Si les Français, même les plus jeunes, sont divisés sur le type de démocratie souhaitable – représentative ou directe, avec respectivement 45% et 40% de préférence –, les jeunes accompagnés par l’Institut plébiscitent très majoritairement les formes de démocratie directe : ils sont plus de 60% à appeler de leurs vœux un système où c’est le peuple qui décide directement de la loi grâce à des référendums, des assemblées citoyennes, des assemblées tirées au sort. À noter que 12% de ces jeunes sont favorables à un gouvernement d’experts, contre 6% pour l’ensemble des Français (mais 11% de leur tranche d’âge). Cette réponse générationnelle est sans doute à relier à la préoccupation majeure des jeunes face aux enjeux environnementaux et aux doutes quant à la capacité de la démocratie à y répondre efficacement.

Les communautés de l’Institut de l’engagement expriment un rejet massif de certains canaux d’information et estiment – de façon beaucoup plus massive que les Français en général – que les gens devraient davantage s’informer à travers des documentaires (85% contre 47%), des livres (87% contre 45%), et moins à travers les chaînes d’information en continu (82% contre 48% pour l’ensemble des Français). Concernant les chaînes YouTube, l’effet générationnel joue à plein car, si les bénévoles et partenaires de l’Institut partagent l’avis des Français selon lequel les gens devraient moins s’informer via ce canal, les jeunes engagés considèrent, pour les deux tiers d’entre eux, que ce média doit être davantage plébiscité.

Citoyens du monde et appartenance à des communautés spécifiques

Les Français ressentent avant tout un sentiment d’appartenance à leur famille et, dans un second temps, à leur pays et à leur groupe amical.

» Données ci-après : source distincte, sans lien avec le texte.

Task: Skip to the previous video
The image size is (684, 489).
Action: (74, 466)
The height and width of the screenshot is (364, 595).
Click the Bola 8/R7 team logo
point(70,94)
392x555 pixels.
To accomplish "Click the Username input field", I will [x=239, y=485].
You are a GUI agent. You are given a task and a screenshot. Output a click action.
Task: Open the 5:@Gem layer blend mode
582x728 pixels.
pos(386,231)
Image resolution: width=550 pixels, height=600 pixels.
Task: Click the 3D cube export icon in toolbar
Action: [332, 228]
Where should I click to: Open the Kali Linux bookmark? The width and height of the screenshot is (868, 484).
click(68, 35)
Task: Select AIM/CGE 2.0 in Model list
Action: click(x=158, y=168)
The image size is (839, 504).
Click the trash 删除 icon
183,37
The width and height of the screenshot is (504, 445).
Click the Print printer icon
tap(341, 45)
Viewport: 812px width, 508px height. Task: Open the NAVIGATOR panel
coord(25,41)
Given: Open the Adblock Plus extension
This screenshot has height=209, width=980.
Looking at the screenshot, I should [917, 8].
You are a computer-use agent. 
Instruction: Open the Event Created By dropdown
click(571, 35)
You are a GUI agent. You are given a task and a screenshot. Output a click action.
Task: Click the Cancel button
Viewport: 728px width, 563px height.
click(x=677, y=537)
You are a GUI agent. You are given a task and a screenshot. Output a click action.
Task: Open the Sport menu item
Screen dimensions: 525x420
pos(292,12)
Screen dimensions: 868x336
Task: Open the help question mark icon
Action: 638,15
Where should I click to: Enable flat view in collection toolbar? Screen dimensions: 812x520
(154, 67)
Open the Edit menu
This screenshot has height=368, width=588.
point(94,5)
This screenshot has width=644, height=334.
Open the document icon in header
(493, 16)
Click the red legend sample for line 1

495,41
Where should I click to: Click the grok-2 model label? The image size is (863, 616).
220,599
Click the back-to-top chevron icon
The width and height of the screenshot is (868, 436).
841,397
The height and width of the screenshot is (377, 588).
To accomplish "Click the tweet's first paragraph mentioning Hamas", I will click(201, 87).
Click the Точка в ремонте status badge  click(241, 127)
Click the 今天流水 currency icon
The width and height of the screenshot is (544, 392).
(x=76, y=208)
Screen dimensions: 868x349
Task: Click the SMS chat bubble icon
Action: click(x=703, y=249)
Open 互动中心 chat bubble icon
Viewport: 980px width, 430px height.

Si les communautés engagées de l’Institut citent également leur famille en premier (environ 70%), ou leur pays et leurs amis, elles citent bien davantage que les Français d’autres types d’appartenance sociale : l’humanité (à 50% contre 29%) ou un groupe spécifique religieux ou sexuel (29% contre 11% chez l’ensemble des Français, même les jeunes).  

Alors que les Français jugent, à une courte majorité (53% au total, 57% chez les moins de 25 ans), qu’il est préférable de reconnaître et de valoriser les identités multiples (en termes de genre, de religion, d’origine, de sexualité) des individus qui composent la société, cette opinion est partagée par 80% des jeunes accompagnés par l’Institut et par 68% de ses partenaires et bénévoles.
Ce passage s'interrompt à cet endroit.